# Miami, FL #A1123117 Natally F, 1yr B/T, Miami Dade



## ncgsdmom (Jun 24, 2008)

Yet another beauty down in Miami.....check out those ears!!! What an adorable girl.

Natally ID# A1123117










NATALLY - ID#A1123117

My name is NATALLY. 

I am a female, black and tan German Shepherd Dog.

The shelter thinks I am about 3 years old.

I have been at the shelter since Jan 05, 2009.
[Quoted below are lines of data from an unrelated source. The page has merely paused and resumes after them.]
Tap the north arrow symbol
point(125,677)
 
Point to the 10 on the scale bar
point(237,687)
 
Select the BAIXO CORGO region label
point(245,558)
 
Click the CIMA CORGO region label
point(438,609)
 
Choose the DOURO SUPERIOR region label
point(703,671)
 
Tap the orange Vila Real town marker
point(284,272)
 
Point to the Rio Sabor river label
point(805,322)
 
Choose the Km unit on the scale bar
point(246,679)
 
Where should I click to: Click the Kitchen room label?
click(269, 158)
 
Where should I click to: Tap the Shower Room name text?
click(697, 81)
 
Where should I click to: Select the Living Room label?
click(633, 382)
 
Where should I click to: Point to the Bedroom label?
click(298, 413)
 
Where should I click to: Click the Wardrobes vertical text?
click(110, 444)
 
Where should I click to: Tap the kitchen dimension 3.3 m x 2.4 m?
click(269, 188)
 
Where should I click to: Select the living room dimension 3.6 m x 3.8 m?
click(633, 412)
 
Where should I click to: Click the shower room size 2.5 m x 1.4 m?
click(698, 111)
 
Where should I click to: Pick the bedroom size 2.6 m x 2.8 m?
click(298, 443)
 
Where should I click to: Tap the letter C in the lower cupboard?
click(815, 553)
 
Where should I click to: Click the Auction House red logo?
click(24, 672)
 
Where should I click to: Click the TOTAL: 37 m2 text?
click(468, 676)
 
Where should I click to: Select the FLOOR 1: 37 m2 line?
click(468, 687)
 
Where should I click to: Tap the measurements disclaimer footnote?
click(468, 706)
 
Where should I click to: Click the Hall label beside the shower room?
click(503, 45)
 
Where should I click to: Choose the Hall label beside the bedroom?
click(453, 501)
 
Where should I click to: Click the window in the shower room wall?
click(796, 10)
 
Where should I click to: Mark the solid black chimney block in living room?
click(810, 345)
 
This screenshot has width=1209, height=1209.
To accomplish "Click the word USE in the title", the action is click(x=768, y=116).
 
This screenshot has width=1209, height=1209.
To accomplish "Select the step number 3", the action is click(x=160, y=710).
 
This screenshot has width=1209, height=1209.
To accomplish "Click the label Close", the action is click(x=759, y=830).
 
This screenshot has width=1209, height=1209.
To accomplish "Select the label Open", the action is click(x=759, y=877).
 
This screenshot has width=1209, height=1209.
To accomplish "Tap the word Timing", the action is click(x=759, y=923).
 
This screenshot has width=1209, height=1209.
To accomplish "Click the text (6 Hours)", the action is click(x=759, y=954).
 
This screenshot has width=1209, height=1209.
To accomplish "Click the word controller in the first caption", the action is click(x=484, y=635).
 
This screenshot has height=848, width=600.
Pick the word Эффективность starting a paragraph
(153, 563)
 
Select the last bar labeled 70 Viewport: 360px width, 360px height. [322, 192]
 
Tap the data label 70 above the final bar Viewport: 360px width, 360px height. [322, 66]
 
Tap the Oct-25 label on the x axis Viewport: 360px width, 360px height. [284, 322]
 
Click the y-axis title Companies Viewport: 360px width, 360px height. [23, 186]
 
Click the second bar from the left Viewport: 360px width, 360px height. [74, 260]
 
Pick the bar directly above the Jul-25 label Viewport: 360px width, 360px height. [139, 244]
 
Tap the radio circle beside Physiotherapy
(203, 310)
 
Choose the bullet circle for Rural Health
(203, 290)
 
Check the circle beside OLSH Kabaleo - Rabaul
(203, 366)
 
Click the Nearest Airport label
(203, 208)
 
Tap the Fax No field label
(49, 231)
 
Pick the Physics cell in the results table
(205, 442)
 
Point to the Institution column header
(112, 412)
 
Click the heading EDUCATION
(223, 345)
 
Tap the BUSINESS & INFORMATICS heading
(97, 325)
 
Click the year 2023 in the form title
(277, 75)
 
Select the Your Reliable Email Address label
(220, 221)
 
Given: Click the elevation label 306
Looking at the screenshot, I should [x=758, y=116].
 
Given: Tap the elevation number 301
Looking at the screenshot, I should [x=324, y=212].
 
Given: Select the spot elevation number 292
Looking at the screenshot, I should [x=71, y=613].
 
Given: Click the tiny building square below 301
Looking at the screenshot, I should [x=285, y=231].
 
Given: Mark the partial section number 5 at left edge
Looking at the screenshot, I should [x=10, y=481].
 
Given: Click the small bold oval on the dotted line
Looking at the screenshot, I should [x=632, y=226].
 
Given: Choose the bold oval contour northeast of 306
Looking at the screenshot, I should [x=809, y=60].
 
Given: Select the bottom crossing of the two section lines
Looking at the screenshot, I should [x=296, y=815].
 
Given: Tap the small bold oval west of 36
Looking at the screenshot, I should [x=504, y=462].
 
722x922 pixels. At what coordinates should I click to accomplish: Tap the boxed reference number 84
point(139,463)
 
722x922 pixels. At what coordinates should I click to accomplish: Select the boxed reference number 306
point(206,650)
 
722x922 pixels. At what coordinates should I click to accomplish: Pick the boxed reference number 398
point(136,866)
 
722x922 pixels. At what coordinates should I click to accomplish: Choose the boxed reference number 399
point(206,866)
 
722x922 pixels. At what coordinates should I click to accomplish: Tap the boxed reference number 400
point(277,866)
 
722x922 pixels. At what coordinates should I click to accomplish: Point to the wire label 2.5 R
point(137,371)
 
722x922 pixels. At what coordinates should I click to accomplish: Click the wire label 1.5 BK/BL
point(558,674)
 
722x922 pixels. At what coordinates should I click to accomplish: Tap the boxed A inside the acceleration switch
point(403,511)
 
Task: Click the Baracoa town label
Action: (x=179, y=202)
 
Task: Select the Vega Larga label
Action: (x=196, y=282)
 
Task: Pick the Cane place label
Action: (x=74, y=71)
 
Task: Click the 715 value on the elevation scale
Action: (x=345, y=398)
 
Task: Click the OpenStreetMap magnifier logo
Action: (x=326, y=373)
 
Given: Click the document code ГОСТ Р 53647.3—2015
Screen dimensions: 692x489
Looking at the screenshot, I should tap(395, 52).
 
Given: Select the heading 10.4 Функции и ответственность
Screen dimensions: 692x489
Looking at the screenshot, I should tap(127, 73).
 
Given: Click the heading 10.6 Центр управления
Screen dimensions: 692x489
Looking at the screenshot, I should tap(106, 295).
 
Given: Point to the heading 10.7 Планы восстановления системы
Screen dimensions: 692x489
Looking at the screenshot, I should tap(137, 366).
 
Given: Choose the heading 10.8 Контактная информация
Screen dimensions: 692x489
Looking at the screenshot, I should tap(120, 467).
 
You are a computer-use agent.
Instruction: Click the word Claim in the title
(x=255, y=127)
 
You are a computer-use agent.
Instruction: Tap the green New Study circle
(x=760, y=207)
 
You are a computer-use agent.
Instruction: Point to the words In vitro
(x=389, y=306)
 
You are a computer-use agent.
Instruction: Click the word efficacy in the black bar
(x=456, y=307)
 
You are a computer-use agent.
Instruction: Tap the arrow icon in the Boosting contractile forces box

This information is 6 hours old. 
Back For more information about this animal, call:
Miami-Dade Animal Services at (305) 884-1101
Ask for information about animal ID number A1123117


----------



## acurajane (May 21, 2008)

she is so beautiful.


----------



## CampPappy (Sep 10, 2007)

From my shelter contact today.

Natally is no longer on the adoption floor due to a bite incident with a worker. She could still go to rescue.


----------



## ncgsdmom (Jun 24, 2008)

Any idea on the nature of the bite incident?? Poor thing looks scared in her pic...


----------



## CampPappy (Sep 10, 2007)

I don't have the specifics. It was a handler/kennel helper etc. It's not surprising since the chaos of the shelter and untrained kennel help will stress any dog.

She's still listed...so that's encouraging.


----------



## ncgsdmom (Jun 24, 2008)

Bump for Natally...Petharbor isn't working at the moment...keep getting an error message...


----------



## CindyM (Mar 20, 2007)

bump


----------



## TESS (Oct 29, 2008)

If someone wants her in the Northeast I have a transporter who can pull in Miami on Thursday and bring her this way - her services are very reasonable.
Tess in Philadelphia


----------



## Fransheska (Sep 11, 2008)

I saw this girl, she is very friendly with people and other dogs. my 11 year old sister played with her, so good with kids of that age as well

there is a HORRIBLE cold front going through miami and the kennels is VERY ventilated and connected outdoors because usuallly heat is a problem.. 
so the dogs are cold. have no blankets, ect.. and most are just huddled together for heat. I can only imagine how cold it must be for them at night on that concrete. 

SHE IS VERY PRETTY, but very skinny and her coat went from being in GREAT SHAPE, to not so good. but with some TLC i know she could be back to her pretty self as she was when she came in 

PLEASE PLEASE if ANYONE wants her, SHE WOULD MAKE A GREAT PET! the only thing im not sure about is her with cats but with people, dogs and kids, SHES GREAT


----------



## Fransheska (Sep 11, 2008)

Oh i just read about the bite incident. i could be talking about the wrong GSD (there are so many at the shelter) the one im talking about was for adoption and was market "VERY FRIENDLY" so it was probably not nat


----------



## CampPappy (Sep 10, 2007)

Just found out that "a GSD rescue has a hold on her"

Is there a rescue out there that can confirm that???
My contact is off until Tuesday....

Also, clarification on the bite incident......dog nipped a little girl's hand who put it in the cage....accident....NOT A BITE!!!


----------



## brt (Sep 16, 2008)

Any news?


----------



## brt (Sep 16, 2008)

> Originally Posted By: VSnapBump for Natally...Petharbor isn't working at the moment...keep getting an error message...


That happens when they update the site. 
Someone is over their PM limit.


----------



## TESS (Oct 29, 2008)

If no one takes her tomorrow then she will die.
Tess in Philadelphia


----------



## brt (Sep 16, 2008)

> Originally Posted By: CampPappyJust found out that "a GSD rescue has a hold on her"
> 
> Is there a rescue out there that can confirm that???
> My contact is off until Tuesday....
> ...


Any update?


----------



## TESS (Oct 29, 2008)

The puiller I know needs someone to speak up for this girl. She knows tomorrow is her last day.
Tess in Philadelphia


----------



## CampPappy (Sep 10, 2007)

I just spoke to my shelter contact. *Natally is being adopted and will go to her new home tomorrow.*I will check with her tomorrow to get an update on the other GSDs there...


----------



## TESS (Oct 29, 2008)

YAY!!!!!!!!
Tess in Philadelphia


----------